Un lungo, calorosissimo applauso. Che più delle parole e delle dichiarazioni di questi giorni è riuscito a dare l’esatta dimensione dell’isolamento in cui si trova il grillino Nicola Morra. Una vera standing ovation in ricordo di Jole Santelli, che ha fatto giustizia di tutte le scellerate insulsaggini propalate dal presidente della commissione Antimafia. A scatenarlo, le parole con cui il presidente di turno Ettore Rosato ha dichiarato chiuso il dibattito alla Camera sulle dichiarazioni di Morra. Eccole: «Dobbiamo in questa aula riconfermare l’affetto e la stima nei confronti di Jole Santelli e della sua famiglia per essere stata richiamata in causa nel dolore di questi giorni».

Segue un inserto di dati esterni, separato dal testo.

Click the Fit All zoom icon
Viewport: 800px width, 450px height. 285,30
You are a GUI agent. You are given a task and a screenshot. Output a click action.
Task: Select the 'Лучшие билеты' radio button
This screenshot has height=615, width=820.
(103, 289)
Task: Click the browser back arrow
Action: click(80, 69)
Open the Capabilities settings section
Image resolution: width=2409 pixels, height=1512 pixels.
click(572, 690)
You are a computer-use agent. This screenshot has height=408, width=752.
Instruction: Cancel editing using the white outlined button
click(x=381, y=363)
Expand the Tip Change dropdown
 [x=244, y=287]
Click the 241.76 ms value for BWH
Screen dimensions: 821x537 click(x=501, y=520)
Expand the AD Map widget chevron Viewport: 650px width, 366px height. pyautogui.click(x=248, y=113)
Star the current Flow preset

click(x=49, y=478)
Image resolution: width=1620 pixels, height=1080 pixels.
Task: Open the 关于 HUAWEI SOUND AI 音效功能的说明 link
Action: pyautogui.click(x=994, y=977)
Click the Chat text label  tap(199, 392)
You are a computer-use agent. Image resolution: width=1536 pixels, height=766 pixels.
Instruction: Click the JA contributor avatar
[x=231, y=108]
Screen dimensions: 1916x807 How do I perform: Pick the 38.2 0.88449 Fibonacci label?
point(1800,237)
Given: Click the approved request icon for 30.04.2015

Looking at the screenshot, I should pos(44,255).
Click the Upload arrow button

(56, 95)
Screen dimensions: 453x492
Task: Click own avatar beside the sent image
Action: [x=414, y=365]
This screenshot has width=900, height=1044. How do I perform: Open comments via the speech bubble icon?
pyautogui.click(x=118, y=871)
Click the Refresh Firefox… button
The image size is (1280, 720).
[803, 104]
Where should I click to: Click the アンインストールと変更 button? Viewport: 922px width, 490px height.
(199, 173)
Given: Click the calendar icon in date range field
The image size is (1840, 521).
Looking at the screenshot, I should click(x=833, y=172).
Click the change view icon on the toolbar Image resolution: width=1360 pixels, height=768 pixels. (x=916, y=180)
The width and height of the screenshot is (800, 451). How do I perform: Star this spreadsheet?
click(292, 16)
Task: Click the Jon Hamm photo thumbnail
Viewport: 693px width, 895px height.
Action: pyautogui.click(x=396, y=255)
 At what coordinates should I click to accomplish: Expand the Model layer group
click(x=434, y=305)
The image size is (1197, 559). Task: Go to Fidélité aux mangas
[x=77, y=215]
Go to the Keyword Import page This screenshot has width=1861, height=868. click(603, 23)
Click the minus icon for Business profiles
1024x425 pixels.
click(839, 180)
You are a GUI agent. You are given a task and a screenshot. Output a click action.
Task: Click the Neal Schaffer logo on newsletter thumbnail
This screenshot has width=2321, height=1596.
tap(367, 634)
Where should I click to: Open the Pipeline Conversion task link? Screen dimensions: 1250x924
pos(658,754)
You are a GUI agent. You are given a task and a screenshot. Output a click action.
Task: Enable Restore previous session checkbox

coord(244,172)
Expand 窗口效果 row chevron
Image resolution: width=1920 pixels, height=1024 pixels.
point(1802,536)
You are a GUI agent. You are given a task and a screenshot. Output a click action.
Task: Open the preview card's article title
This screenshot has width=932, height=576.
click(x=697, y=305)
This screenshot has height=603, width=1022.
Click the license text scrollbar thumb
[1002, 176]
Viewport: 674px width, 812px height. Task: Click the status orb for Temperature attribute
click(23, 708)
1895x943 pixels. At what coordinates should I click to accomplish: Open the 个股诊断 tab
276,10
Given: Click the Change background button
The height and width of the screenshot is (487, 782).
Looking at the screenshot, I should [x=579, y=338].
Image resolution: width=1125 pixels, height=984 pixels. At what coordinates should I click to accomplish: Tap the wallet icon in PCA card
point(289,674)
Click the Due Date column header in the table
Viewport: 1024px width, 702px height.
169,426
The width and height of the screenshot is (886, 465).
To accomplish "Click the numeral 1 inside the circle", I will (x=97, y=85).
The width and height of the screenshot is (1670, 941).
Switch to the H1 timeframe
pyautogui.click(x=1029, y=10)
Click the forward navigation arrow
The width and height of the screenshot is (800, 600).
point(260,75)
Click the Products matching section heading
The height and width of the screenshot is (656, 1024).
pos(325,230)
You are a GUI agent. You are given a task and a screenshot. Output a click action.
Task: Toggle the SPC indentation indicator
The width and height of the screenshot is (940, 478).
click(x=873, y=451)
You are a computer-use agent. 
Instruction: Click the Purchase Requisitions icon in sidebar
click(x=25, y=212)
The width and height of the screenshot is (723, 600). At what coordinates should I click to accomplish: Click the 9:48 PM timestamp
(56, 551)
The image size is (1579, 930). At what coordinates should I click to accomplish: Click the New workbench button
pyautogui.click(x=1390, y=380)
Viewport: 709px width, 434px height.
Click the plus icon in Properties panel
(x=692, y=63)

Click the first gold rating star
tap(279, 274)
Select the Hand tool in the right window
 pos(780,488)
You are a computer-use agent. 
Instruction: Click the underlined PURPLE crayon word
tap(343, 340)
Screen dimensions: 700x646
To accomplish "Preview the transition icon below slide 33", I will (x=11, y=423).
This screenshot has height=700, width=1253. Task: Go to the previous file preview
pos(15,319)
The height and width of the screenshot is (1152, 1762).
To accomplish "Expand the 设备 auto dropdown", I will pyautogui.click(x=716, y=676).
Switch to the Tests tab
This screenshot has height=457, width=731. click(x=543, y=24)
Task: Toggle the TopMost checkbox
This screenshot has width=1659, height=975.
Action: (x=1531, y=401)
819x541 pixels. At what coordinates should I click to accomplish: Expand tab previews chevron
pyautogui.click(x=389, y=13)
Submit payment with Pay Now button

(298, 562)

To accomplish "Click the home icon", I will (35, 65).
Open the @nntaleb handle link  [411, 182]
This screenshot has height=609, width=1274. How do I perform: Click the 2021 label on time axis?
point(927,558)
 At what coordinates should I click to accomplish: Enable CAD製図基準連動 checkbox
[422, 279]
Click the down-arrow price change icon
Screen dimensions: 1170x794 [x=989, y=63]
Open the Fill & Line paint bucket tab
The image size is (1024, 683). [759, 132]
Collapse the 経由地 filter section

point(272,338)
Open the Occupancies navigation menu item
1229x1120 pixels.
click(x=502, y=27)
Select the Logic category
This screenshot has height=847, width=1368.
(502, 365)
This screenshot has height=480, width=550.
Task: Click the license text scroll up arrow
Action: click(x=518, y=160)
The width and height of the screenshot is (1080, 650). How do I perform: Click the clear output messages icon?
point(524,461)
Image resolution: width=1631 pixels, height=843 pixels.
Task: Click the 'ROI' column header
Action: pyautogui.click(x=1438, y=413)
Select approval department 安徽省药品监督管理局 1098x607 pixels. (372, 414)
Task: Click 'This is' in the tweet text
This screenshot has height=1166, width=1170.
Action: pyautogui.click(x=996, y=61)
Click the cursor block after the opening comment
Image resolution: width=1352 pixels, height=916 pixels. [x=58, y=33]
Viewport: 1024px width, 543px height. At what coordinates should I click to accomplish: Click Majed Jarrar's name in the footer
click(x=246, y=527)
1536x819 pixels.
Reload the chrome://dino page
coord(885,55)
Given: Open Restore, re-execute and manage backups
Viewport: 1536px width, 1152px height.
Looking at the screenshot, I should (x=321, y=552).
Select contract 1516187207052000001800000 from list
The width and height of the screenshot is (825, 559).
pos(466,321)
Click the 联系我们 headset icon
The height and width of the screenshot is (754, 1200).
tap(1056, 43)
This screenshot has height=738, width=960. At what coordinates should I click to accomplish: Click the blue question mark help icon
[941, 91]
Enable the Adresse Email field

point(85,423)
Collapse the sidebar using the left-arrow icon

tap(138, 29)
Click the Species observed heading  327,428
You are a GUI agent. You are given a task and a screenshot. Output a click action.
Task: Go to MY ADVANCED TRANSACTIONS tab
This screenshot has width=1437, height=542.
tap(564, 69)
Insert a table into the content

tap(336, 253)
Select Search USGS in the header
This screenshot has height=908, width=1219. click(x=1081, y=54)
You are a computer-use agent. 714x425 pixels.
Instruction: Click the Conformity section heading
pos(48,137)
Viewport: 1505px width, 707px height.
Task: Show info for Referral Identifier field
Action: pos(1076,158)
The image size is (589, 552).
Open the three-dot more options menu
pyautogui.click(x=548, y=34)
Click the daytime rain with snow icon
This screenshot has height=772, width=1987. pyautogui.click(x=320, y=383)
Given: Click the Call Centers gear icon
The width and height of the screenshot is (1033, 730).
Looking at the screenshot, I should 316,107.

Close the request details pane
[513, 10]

«Troppo gravi le offese alla Santelli»

Sotto il profilo politico, resta in piedi la richiesta di sue dimissioni da parte del centrodestra. Richiesta arrivata anche da una conferenza stampa congiunta tenuta al Senato dall’opposizione. «La maggioranza, e in particolare il M5S, porti Morra alle dimissioni», ha detto l‘azzurra Anna Maria Bernini. Toni perentori anche da Mariastella Gelmini: «Forza Italia non parteciperà alle sedute dell’Antimafia finché non ci saranno le dimissioni». Più nel merito l’intervento del leghista Romeo. «In questi due anni e mezzo – ha detto – quali sono i risultati dell’Antimafia?».

I grillini: «Accontentatevi delle scuse di Morra»

Senza sconti anche la posizione di FdI. «Siamo rimasti basiti davanti alle dichiarazioni di Morra – ha incalzato Wanda Ferro -. Spero – ha aggiunto – che attraverso la lettera mandata a Fico e Casellati ci sia la volontà di riflettere sul da farsi». «Morra – ha rincarato la dose il forzista Roberto Occhiuto ha aspettato che la Santelli morisse per levarsi dei sassolini dalle scarpe. Noi chiediamo le sue dimissioni». Al M5S non è rimasto altro che rintanarsi nel guscio dell’antimafia di professione. «Le parole sono importanti e le scuse sono arrivate – è la difesa di Davide Ajello -. Ma non vorrei si voglia sviare il dibattito su altre questioni quando il tema è il voto di scambio e il concorso esterno in associazione mafiosa».